Write out every line of the listing below word for word, leaving nothing out.

start STORED DATA

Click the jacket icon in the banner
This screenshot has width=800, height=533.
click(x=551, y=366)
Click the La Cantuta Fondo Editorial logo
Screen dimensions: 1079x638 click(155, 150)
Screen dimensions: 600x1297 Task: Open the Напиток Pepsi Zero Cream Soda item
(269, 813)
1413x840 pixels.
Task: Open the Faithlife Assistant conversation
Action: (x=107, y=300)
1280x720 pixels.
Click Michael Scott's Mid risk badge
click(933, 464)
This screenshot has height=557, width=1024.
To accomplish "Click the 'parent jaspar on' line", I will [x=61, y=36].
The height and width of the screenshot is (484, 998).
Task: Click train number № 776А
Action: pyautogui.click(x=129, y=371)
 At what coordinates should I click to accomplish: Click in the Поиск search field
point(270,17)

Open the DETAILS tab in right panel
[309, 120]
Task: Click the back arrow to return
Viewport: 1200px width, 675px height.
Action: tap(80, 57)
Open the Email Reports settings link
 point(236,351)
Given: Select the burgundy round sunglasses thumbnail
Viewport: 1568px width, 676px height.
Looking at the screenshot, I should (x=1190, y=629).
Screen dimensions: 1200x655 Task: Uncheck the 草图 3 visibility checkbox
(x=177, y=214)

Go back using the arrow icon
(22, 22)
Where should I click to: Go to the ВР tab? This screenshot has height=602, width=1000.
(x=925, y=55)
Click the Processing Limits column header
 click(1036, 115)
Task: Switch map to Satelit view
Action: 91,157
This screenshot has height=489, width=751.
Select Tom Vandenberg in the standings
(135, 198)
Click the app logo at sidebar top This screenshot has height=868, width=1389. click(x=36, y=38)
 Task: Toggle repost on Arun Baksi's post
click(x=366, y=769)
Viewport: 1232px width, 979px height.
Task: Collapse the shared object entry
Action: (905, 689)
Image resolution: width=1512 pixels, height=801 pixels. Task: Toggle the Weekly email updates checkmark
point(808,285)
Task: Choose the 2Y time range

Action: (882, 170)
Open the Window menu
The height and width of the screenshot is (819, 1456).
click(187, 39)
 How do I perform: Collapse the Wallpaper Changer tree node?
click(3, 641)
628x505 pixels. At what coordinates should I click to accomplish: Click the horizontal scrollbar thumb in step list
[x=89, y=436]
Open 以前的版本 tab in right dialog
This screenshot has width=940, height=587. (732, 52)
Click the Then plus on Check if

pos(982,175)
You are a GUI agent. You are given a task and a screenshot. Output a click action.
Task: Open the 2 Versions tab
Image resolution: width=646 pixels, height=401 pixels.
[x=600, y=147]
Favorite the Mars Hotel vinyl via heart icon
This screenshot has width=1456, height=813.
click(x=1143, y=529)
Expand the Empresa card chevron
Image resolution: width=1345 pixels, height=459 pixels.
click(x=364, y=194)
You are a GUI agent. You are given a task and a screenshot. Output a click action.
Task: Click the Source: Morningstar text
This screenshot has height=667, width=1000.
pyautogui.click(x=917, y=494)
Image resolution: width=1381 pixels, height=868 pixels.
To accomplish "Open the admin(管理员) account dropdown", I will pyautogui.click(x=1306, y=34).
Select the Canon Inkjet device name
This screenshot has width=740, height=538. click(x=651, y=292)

end STORED DATA

» **TASK RESULT**
Click the jacket icon in the banner
This screenshot has width=800, height=533.
click(x=551, y=366)
Click the La Cantuta Fondo Editorial logo
Screen dimensions: 1079x638 click(155, 150)
Screen dimensions: 600x1297 Task: Open the Напиток Pepsi Zero Cream Soda item
(269, 813)
1413x840 pixels.
Task: Open the Faithlife Assistant conversation
Action: (x=107, y=300)
1280x720 pixels.
Click Michael Scott's Mid risk badge
click(933, 464)
This screenshot has height=557, width=1024.
To accomplish "Click the 'parent jaspar on' line", I will [x=61, y=36].
The height and width of the screenshot is (484, 998).
Task: Click train number № 776А
Action: pyautogui.click(x=129, y=371)
 At what coordinates should I click to accomplish: Click in the Поиск search field
point(270,17)

Open the DETAILS tab in right panel
[309, 120]
Task: Click the back arrow to return
Viewport: 1200px width, 675px height.
Action: tap(80, 57)
Open the Email Reports settings link
 point(236,351)
Given: Select the burgundy round sunglasses thumbnail
Viewport: 1568px width, 676px height.
Looking at the screenshot, I should (x=1190, y=629).
Screen dimensions: 1200x655 Task: Uncheck the 草图 3 visibility checkbox
(x=177, y=214)

Go back using the arrow icon
(22, 22)
Where should I click to: Go to the ВР tab? This screenshot has height=602, width=1000.
(x=925, y=55)
Click the Processing Limits column header
 click(1036, 115)
Task: Switch map to Satelit view
Action: 91,157
This screenshot has height=489, width=751.
Select Tom Vandenberg in the standings
(135, 198)
Click the app logo at sidebar top This screenshot has height=868, width=1389. click(x=36, y=38)
 Task: Toggle repost on Arun Baksi's post
click(x=366, y=769)
Viewport: 1232px width, 979px height.
Task: Collapse the shared object entry
Action: (905, 689)
Image resolution: width=1512 pixels, height=801 pixels. Task: Toggle the Weekly email updates checkmark
point(808,285)
Task: Choose the 2Y time range

Action: (882, 170)
Open the Window menu
The height and width of the screenshot is (819, 1456).
click(187, 39)
 How do I perform: Collapse the Wallpaper Changer tree node?
click(3, 641)
628x505 pixels. At what coordinates should I click to accomplish: Click the horizontal scrollbar thumb in step list
[x=89, y=436]
Open 以前的版本 tab in right dialog
This screenshot has width=940, height=587. (732, 52)
Click the Then plus on Check if

pos(982,175)
You are a GUI agent. You are given a task and a screenshot. Output a click action.
Task: Open the 2 Versions tab
Image resolution: width=646 pixels, height=401 pixels.
[x=600, y=147]
Favorite the Mars Hotel vinyl via heart icon
This screenshot has width=1456, height=813.
click(x=1143, y=529)
Expand the Empresa card chevron
Image resolution: width=1345 pixels, height=459 pixels.
click(x=364, y=194)
You are a GUI agent. You are given a task and a screenshot. Output a click action.
Task: Click the Source: Morningstar text
This screenshot has height=667, width=1000.
pyautogui.click(x=917, y=494)
Image resolution: width=1381 pixels, height=868 pixels.
To accomplish "Open the admin(管理员) account dropdown", I will pyautogui.click(x=1306, y=34).
Select the Canon Inkjet device name
This screenshot has width=740, height=538. click(x=651, y=292)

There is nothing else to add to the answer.